• _INFORMATION PROVIDED_

>>>>>

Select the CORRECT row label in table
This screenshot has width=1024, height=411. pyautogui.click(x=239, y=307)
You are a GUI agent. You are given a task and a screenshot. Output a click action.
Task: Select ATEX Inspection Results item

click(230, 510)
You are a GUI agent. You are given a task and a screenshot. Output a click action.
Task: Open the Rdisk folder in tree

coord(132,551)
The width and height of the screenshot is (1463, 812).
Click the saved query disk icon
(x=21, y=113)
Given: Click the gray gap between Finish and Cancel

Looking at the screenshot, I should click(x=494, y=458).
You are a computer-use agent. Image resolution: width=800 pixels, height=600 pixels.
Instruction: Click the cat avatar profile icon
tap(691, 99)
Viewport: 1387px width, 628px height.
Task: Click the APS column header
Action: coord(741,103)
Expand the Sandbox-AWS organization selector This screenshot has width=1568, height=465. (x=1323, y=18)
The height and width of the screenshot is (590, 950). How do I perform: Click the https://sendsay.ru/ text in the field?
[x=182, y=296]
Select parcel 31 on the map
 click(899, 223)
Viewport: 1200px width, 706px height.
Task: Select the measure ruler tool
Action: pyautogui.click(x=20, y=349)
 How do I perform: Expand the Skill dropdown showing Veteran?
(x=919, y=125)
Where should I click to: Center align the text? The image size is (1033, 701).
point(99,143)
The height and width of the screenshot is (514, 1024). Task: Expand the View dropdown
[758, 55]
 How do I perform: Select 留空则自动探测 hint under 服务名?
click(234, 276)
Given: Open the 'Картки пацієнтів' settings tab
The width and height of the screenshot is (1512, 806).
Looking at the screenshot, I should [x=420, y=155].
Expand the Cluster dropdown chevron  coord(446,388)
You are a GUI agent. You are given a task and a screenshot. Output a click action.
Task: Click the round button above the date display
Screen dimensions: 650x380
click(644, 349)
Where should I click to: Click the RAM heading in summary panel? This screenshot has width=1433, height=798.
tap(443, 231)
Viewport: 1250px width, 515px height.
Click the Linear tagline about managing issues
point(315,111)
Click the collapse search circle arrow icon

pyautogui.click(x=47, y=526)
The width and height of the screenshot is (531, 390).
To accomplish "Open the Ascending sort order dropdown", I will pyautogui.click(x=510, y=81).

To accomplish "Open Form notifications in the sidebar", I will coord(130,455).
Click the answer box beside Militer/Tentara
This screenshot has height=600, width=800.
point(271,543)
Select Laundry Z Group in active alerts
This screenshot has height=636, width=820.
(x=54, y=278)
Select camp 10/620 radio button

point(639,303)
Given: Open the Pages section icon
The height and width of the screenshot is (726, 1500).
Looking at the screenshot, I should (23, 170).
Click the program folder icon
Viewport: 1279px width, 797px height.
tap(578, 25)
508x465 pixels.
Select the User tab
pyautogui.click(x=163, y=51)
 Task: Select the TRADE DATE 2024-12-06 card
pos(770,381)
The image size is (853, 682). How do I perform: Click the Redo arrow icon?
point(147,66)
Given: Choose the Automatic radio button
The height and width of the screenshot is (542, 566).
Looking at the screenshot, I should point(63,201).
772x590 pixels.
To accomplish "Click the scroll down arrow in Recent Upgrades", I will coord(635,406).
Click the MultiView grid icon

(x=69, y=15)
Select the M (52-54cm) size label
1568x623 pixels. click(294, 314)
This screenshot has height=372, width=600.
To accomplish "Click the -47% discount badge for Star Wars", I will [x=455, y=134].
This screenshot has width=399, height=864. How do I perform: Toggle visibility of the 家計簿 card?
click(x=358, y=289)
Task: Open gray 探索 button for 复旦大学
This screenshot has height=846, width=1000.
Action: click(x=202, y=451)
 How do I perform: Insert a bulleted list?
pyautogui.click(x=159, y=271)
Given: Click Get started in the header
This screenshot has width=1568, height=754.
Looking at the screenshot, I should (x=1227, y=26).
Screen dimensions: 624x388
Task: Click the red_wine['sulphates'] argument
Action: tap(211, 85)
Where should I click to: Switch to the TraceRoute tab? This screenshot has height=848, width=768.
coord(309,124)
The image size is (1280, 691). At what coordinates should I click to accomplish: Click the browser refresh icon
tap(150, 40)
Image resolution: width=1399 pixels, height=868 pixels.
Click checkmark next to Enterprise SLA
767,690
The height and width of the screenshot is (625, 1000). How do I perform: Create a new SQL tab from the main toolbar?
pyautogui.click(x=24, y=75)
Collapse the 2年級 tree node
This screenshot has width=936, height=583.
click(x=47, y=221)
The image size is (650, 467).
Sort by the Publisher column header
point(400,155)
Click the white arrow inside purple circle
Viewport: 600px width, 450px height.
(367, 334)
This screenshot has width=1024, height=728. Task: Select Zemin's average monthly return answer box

<<<<<

Once you have read the records above, set every one of them down again exactly.

Select the CORRECT row label in table
This screenshot has width=1024, height=411. pyautogui.click(x=239, y=307)
You are a GUI agent. You are given a task and a screenshot. Output a click action.
Task: Select ATEX Inspection Results item

click(230, 510)
You are a GUI agent. You are given a task and a screenshot. Output a click action.
Task: Open the Rdisk folder in tree

coord(132,551)
The width and height of the screenshot is (1463, 812).
Click the saved query disk icon
(x=21, y=113)
Given: Click the gray gap between Finish and Cancel

Looking at the screenshot, I should click(x=494, y=458).
You are a computer-use agent. Image resolution: width=800 pixels, height=600 pixels.
Instruction: Click the cat avatar profile icon
tap(691, 99)
Viewport: 1387px width, 628px height.
Task: Click the APS column header
Action: coord(741,103)
Expand the Sandbox-AWS organization selector This screenshot has width=1568, height=465. (x=1323, y=18)
The height and width of the screenshot is (590, 950). How do I perform: Click the https://sendsay.ru/ text in the field?
[x=182, y=296]
Select parcel 31 on the map
 click(899, 223)
Viewport: 1200px width, 706px height.
Task: Select the measure ruler tool
Action: pyautogui.click(x=20, y=349)
 How do I perform: Expand the Skill dropdown showing Veteran?
(x=919, y=125)
Where should I click to: Center align the text? The image size is (1033, 701).
point(99,143)
The height and width of the screenshot is (514, 1024). Task: Expand the View dropdown
[758, 55]
 How do I perform: Select 留空则自动探测 hint under 服务名?
click(234, 276)
Given: Open the 'Картки пацієнтів' settings tab
The width and height of the screenshot is (1512, 806).
Looking at the screenshot, I should [x=420, y=155].
Expand the Cluster dropdown chevron  coord(446,388)
You are a GUI agent. You are given a task and a screenshot. Output a click action.
Task: Click the round button above the date display
Screen dimensions: 650x380
click(644, 349)
Where should I click to: Click the RAM heading in summary panel? This screenshot has width=1433, height=798.
tap(443, 231)
Viewport: 1250px width, 515px height.
Click the Linear tagline about managing issues
point(315,111)
Click the collapse search circle arrow icon

pyautogui.click(x=47, y=526)
The width and height of the screenshot is (531, 390).
To accomplish "Open the Ascending sort order dropdown", I will pyautogui.click(x=510, y=81).

To accomplish "Open Form notifications in the sidebar", I will coord(130,455).
Click the answer box beside Militer/Tentara
This screenshot has height=600, width=800.
point(271,543)
Select Laundry Z Group in active alerts
This screenshot has height=636, width=820.
(x=54, y=278)
Select camp 10/620 radio button

point(639,303)
Given: Open the Pages section icon
The height and width of the screenshot is (726, 1500).
Looking at the screenshot, I should (23, 170).
Click the program folder icon
Viewport: 1279px width, 797px height.
tap(578, 25)
508x465 pixels.
Select the User tab
pyautogui.click(x=163, y=51)
 Task: Select the TRADE DATE 2024-12-06 card
pos(770,381)
The image size is (853, 682). How do I perform: Click the Redo arrow icon?
point(147,66)
Given: Choose the Automatic radio button
The height and width of the screenshot is (542, 566).
Looking at the screenshot, I should point(63,201).
772x590 pixels.
To accomplish "Click the scroll down arrow in Recent Upgrades", I will coord(635,406).
Click the MultiView grid icon

(x=69, y=15)
Select the M (52-54cm) size label
1568x623 pixels. click(294, 314)
This screenshot has height=372, width=600.
To accomplish "Click the -47% discount badge for Star Wars", I will [x=455, y=134].
This screenshot has width=399, height=864. How do I perform: Toggle visibility of the 家計簿 card?
click(x=358, y=289)
Task: Open gray 探索 button for 复旦大学
This screenshot has height=846, width=1000.
Action: click(x=202, y=451)
 How do I perform: Insert a bulleted list?
pyautogui.click(x=159, y=271)
Given: Click Get started in the header
This screenshot has width=1568, height=754.
Looking at the screenshot, I should (x=1227, y=26).
Screen dimensions: 624x388
Task: Click the red_wine['sulphates'] argument
Action: tap(211, 85)
Where should I click to: Switch to the TraceRoute tab? This screenshot has height=848, width=768.
coord(309,124)
The image size is (1280, 691). At what coordinates should I click to accomplish: Click the browser refresh icon
tap(150, 40)
Image resolution: width=1399 pixels, height=868 pixels.
Click checkmark next to Enterprise SLA
767,690
The height and width of the screenshot is (625, 1000). How do I perform: Create a new SQL tab from the main toolbar?
pyautogui.click(x=24, y=75)
Collapse the 2年級 tree node
This screenshot has width=936, height=583.
click(x=47, y=221)
The image size is (650, 467).
Sort by the Publisher column header
point(400,155)
Click the white arrow inside purple circle
Viewport: 600px width, 450px height.
(367, 334)
This screenshot has width=1024, height=728. Task: Select Zemin's average monthly return answer box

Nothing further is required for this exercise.